» **Passage given**
================================

Tuesday, February 27, 2007

Writing haiku on a ginko at Overfelt Park

Seated on a bench, my haiku teacher (left) and my haiku friend write haiku on a beautiful spring afternoon in Overfelt Park in San Jose. Lines of shadow lead to the bench. And, there's California sunshine! Now, my teacher, Kiyoko, is no longer alive, except in those of us who remember her. My friend and I are preparing for an April trip to a haiku conference in Matsuyama, Japan. She will deliver an address on Kiyoko's life and that of her husband, Kiyoshi, who founded our Yuki Yeikei Haiku Society (www.youngleaves.org)
This is a sequence of haiku that I wrote for her while driving home just after she died. . It appeared in Modern Haiku the following year..

================================

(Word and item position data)
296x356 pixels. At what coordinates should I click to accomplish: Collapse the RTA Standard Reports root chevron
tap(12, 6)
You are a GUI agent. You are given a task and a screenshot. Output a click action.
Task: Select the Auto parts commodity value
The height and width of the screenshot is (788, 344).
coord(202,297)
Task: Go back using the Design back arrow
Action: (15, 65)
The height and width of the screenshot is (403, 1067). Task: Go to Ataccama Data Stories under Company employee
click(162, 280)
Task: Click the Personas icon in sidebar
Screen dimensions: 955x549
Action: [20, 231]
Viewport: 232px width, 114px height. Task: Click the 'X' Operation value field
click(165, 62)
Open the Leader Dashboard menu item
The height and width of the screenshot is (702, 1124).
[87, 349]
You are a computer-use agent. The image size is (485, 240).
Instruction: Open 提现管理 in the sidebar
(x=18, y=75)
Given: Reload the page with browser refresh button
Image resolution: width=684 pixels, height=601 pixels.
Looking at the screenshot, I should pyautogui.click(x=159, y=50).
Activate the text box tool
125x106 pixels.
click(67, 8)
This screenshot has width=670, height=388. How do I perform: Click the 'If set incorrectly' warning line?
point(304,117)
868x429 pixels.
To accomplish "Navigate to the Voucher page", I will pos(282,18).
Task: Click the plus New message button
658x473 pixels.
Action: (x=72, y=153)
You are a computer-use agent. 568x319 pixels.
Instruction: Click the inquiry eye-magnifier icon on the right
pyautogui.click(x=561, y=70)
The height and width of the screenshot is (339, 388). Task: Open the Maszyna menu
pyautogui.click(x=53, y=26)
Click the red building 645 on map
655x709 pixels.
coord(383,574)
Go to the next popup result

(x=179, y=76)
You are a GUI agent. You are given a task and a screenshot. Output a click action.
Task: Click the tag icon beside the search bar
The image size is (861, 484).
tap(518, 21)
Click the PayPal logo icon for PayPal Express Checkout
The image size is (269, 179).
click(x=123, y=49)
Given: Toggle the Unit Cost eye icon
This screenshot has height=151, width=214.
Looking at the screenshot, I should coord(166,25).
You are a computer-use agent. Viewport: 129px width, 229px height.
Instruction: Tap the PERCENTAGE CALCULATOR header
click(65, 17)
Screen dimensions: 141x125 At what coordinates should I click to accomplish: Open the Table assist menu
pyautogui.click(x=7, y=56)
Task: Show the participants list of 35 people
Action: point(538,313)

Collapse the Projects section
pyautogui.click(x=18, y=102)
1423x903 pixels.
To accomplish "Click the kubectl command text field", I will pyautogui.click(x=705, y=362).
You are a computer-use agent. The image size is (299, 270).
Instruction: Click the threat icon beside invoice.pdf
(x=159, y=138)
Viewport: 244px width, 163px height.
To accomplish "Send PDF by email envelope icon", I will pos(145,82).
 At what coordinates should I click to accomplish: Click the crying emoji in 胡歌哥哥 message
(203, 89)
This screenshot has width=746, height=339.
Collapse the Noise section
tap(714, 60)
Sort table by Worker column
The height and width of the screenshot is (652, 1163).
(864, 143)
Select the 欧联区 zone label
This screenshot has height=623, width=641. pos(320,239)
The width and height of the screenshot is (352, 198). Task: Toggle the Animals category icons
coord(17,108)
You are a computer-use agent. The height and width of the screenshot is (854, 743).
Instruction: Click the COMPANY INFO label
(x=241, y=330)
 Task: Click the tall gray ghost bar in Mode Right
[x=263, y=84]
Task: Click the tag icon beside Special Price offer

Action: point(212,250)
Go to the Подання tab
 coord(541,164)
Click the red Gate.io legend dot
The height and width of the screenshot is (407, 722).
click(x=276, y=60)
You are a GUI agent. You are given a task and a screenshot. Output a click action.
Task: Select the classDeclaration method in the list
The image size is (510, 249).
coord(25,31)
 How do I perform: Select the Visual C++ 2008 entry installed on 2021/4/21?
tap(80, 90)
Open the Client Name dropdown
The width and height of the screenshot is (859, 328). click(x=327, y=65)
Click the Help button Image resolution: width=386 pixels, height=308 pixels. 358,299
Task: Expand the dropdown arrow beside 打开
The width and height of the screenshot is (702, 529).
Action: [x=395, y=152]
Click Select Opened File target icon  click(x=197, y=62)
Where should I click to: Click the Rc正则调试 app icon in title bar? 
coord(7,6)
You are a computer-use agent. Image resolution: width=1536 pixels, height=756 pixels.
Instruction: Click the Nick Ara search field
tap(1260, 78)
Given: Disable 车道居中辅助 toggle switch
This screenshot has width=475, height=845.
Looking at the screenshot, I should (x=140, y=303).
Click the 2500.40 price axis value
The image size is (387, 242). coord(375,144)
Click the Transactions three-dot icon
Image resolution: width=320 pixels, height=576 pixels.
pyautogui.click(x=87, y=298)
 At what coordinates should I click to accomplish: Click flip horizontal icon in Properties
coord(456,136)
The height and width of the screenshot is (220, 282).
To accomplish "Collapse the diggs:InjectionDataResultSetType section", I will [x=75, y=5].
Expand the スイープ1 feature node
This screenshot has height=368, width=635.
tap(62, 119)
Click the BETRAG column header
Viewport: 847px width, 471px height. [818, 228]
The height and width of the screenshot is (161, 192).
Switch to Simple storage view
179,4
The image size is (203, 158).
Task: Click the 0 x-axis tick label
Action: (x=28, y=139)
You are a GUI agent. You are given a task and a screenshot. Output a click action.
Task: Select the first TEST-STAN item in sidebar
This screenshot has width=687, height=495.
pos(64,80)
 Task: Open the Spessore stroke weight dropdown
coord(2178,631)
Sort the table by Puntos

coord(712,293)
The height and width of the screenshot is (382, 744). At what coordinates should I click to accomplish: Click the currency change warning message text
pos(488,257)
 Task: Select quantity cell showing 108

================================

» **Set task 1**
According to the haiku post, where will the haiku conference the writer and friend are attending be held?
» **Set task 2**
Please transcribe a portion of the haiku post, beginning at the words "Tuesday, February 27, 2007" and stopping after "the following year..".

» **Solution 1**
Matsuyama, Japan.

» **Solution 2**
Tuesday, February 27, 2007

Writing haiku on a ginko at Overfelt Park

Seated on a bench, my haiku teacher (left) and my haiku friend write haiku on a beautiful spring afternoon in Overfelt Park in San Jose. Lines of shadow lead to the bench. And, there's California sunshine! Now, my teacher, Kiyoko, is no longer alive, except in those of us who remember her. My friend and I are preparing for an April trip to a haiku conference in Matsuyama, Japan. She will deliver an address on Kiyoko's life and that of her husband, Kiyoshi, who founded our Yuki Yeikei Haiku Society (www.youngleaves.org)
This is a sequence of haiku that I wrote for her while driving home just after she died. . It appeared in Modern Haiku the following year..